Skin testing followed by an oral amoxicillin challenge has been widely used (20). The current reference standard test to confirm penicillin tolerance remains an oral challenge with a therapeutic amoxicillin dose. Skin testing is only performed to reduce the risk of serious oral challenge reactions in patients with moderate or high-risk histories.

Oral amoxicillin challenge should only be given to penicillin allergic patients with low-risk histories including:

  • patients who have had isolated non-allergic symptoms (eg., GI symptoms)
  • patients solely with a family history of a penicillin allergy
  • patients with pruritis without a rash
  • remote (> 10 yrs) unknown reactions or reactions without features suggestive of IgE-mediated reaction

Two amoxicillin challenge protocols are utilized:

  1. Single-step challenge :
    • administration of 250 mg or 500 mg amoxicillin with 1 hour medical observation demonstrates PCN tolerance.

    OR

  2. Two-step challenge
    • administering 25mg or 50 mg amoxicillin with 30 – 60 min medical observation followed by administration of 250 mg or 500 mg with 60 min medical observation demonstrates PCN tolerance.
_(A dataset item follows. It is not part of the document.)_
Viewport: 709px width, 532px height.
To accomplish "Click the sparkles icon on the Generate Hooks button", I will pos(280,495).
For patients with a history of only penicillin allergy, after amoxicillin challenge is tolerated without An adverse reaction, all beta-lactams can be administered as indicated.
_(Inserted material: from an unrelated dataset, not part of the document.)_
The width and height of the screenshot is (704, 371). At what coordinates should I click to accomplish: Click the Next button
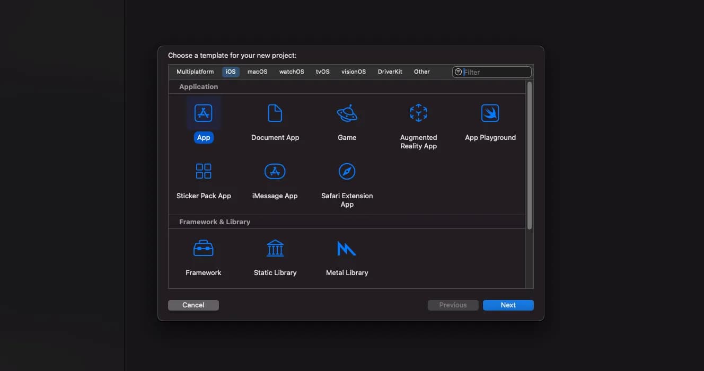pyautogui.click(x=508, y=305)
Penicillin (beta-lactam) desensitization

What is often referred to as penicillin desensitization is more appropriately described as a temporary induction of penicillin tolerance (14). Penicillin tolerance is defined as a state in which a patient with a penicillin allergy will tolerate penicillin without an adverse reaction. Penicillin tolerance does not indicate a permanent state of tolerance. All procedures to induce penicillin tolerance involve administration of incremental doses of the penicillin. These procedures induce a temporary state of tolerance to penicillin that is maintained only as long as the patient continues to take the specific penicillin. The goal of induction of tolerance is to modify an individual’s immune response so that penicillin can be given safely. If more than 5 half-lives intervene between penicillin doses, the patient must be desensitized again.

Induction of penicillin tolerance (desensitization) should never be performed if the reaction history is consistent with a severe non-IgE-mediated reaction (delayed Type IV):

  • SJS     Acute interstitial nephritis
  • TEN
  • DRESS     Serum sickness
  • AGEP     Hemolytic anemia

During desensitization, patients receive progressively higher doses of penicillin every 15 to 20 minutes intravenously or every 20 to 30 minutes orally until a full therapeutic dose is tolerated. Most protocols begin with a dose ranging from 1/10,000 to 1/1,000 of the final dose depending on the severity of the reaction.